> _WORK TO BE COMPLETED_:
All of the data below should be copied exactly as it stands.

> _DATASET CONTENT_:
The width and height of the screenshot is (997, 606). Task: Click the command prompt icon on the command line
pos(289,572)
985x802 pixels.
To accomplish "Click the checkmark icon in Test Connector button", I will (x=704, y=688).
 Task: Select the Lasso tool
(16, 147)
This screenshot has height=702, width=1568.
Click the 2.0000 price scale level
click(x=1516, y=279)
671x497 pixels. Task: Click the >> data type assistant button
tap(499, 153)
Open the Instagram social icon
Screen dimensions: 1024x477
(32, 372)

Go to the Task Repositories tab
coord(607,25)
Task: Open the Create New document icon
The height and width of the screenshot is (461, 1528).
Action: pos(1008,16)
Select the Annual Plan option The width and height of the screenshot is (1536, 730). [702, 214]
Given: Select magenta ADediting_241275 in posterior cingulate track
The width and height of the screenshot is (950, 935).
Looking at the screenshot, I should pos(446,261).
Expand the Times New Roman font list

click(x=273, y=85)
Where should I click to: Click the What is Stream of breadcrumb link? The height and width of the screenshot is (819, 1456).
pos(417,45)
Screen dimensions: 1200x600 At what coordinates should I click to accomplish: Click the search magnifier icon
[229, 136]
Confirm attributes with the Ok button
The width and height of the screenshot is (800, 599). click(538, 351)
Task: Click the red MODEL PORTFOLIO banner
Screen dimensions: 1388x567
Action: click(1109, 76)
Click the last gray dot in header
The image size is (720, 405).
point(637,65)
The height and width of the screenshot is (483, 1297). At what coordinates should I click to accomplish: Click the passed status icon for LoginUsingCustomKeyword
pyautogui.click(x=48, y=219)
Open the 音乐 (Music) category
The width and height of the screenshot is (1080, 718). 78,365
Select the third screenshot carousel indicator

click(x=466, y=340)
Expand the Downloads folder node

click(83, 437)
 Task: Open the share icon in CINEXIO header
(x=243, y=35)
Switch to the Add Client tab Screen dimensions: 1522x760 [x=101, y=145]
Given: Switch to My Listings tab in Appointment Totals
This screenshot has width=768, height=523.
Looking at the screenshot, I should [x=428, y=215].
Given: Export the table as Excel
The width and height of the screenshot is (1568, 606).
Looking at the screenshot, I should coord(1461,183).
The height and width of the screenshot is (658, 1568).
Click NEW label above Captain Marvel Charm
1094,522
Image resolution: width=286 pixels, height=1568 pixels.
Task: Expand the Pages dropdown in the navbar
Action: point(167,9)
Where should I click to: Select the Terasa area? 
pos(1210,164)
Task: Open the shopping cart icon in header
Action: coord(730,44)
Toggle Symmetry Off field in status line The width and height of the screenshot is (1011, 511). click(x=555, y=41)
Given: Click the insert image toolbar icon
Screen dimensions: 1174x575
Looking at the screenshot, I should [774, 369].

> _RESULT BELOW_:
The width and height of the screenshot is (997, 606). Task: Click the command prompt icon on the command line
pos(289,572)
985x802 pixels.
To accomplish "Click the checkmark icon in Test Connector button", I will (x=704, y=688).
 Task: Select the Lasso tool
(16, 147)
This screenshot has height=702, width=1568.
Click the 2.0000 price scale level
click(x=1516, y=279)
671x497 pixels. Task: Click the >> data type assistant button
tap(499, 153)
Open the Instagram social icon
Screen dimensions: 1024x477
(32, 372)

Go to the Task Repositories tab
coord(607,25)
Task: Open the Create New document icon
The height and width of the screenshot is (461, 1528).
Action: pos(1008,16)
Select the Annual Plan option The width and height of the screenshot is (1536, 730). [702, 214]
Given: Select magenta ADediting_241275 in posterior cingulate track
The width and height of the screenshot is (950, 935).
Looking at the screenshot, I should pos(446,261).
Expand the Times New Roman font list

click(x=273, y=85)
Where should I click to: Click the What is Stream of breadcrumb link? The height and width of the screenshot is (819, 1456).
pos(417,45)
Screen dimensions: 1200x600 At what coordinates should I click to accomplish: Click the search magnifier icon
[229, 136]
Confirm attributes with the Ok button
The width and height of the screenshot is (800, 599). click(538, 351)
Task: Click the red MODEL PORTFOLIO banner
Screen dimensions: 1388x567
Action: click(1109, 76)
Click the last gray dot in header
The image size is (720, 405).
point(637,65)
The height and width of the screenshot is (483, 1297). At what coordinates should I click to accomplish: Click the passed status icon for LoginUsingCustomKeyword
pyautogui.click(x=48, y=219)
Open the 音乐 (Music) category
The width and height of the screenshot is (1080, 718). 78,365
Select the third screenshot carousel indicator

click(x=466, y=340)
Expand the Downloads folder node

click(83, 437)
 Task: Open the share icon in CINEXIO header
(x=243, y=35)
Switch to the Add Client tab Screen dimensions: 1522x760 [x=101, y=145]
Given: Switch to My Listings tab in Appointment Totals
This screenshot has width=768, height=523.
Looking at the screenshot, I should [x=428, y=215].
Given: Export the table as Excel
The width and height of the screenshot is (1568, 606).
Looking at the screenshot, I should coord(1461,183).
The height and width of the screenshot is (658, 1568).
Click NEW label above Captain Marvel Charm
1094,522
Image resolution: width=286 pixels, height=1568 pixels.
Task: Expand the Pages dropdown in the navbar
Action: point(167,9)
Where should I click to: Select the Terasa area? 
pos(1210,164)
Task: Open the shopping cart icon in header
Action: coord(730,44)
Toggle Symmetry Off field in status line The width and height of the screenshot is (1011, 511). click(x=555, y=41)
Given: Click the insert image toolbar icon
Screen dimensions: 1174x575
Looking at the screenshot, I should [774, 369].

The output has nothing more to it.